There was no doubt in Slim's mind, less than none, despite all he had been through. But Jess raised his hand to stop him from answering immediately. "You have the choice. Think about it."

Slim lifted his eyes and looked out over the calm lake. He owed it to Jess to take seriously this choice offered so unequivocally to him. He took the time to think. And as he thought, he remembered the now familiar Texan drawl mocking him about the price of water. And jack rabbits! How easily Jess had disarmed him. And if he hadn't, what would Slim have done next? What would the future of that decision, that action, have been like? Would he have driven Jess off the ranch? Where would Jess have gone in pursuit of the man from whom he intended to extract his revenge? How would Slim have fared against Bud Carlin without him?

It didn't matter really, though, because it was what he did next now which counted.

When Slim spoke, it was not immediately of the choice he had been asked to make. Instead he said: "You weren't the same when you came back from St. Louis. I didn't take much notice. I'm sorry."

"Guess you might have had something else on y' mind and body," Jess pointed out wryly.

"You were suffering too," Slim went on. "You were carrying the burden of what you'd done, of what you've just told me. I think you were half ready then to quit on account of it, but you didn't."

"Yeah." Jess's appreciation was a soft whisper. "It was like a deep wound with a thorn buried in it, festerin' and yet tryin' to form a scar –"

"And now you've paid ten-fold for it. If you think your past contained a darkness, that dark past has been used to punish you terribly. It's enough. Let it be now."

Slim looked at Jess with understanding and acceptance. Jess looked back with an amazed and deep affection before his head ducked sideways, averting his gaze as he always did when wrestling with strong emotion. When he finally looked up again, he was ready for Slim's next question.

"Can we put the past to rest?"

"Yeah. For you 'n me, yeah. If that's what you choose. But I still gotta find peace with Catherine somehow and set it right between the two of us. There's no knowin' when or how that'll be, but - yeah – if you're clear about what the past means, it's enough."

"We'll live with it so it won't scar the future - if you just hang on to the fact that your place, your home, your family, is here."

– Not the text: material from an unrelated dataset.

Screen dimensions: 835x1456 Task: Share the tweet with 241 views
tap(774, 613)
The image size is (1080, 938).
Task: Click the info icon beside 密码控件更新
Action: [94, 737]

"Yeah. I reckon I can do that!" The lop-sided smile was back again. Jess sighed a deep and contented breath, before quirking an eyebrow in Slim's direction: "So, you ain't pointin' that rifle at me again?"

"No, I reckon you'll stay put without."

For the first time in the conversation, they both relaxed back against the old tree-trunk. Jess shifted so that his damaged leg was more comfortable and tipped his hat over his eyes. He looked almost exactly like he had done on their first day, except that he was better fed, his clothes were considerably cleaner and his attitude a lot less mocking. He must have been remembering too, because he murmured: "Y'know what's odd? Trav never warned me you were comin' that day. Must've fallen for Alamo straight away!"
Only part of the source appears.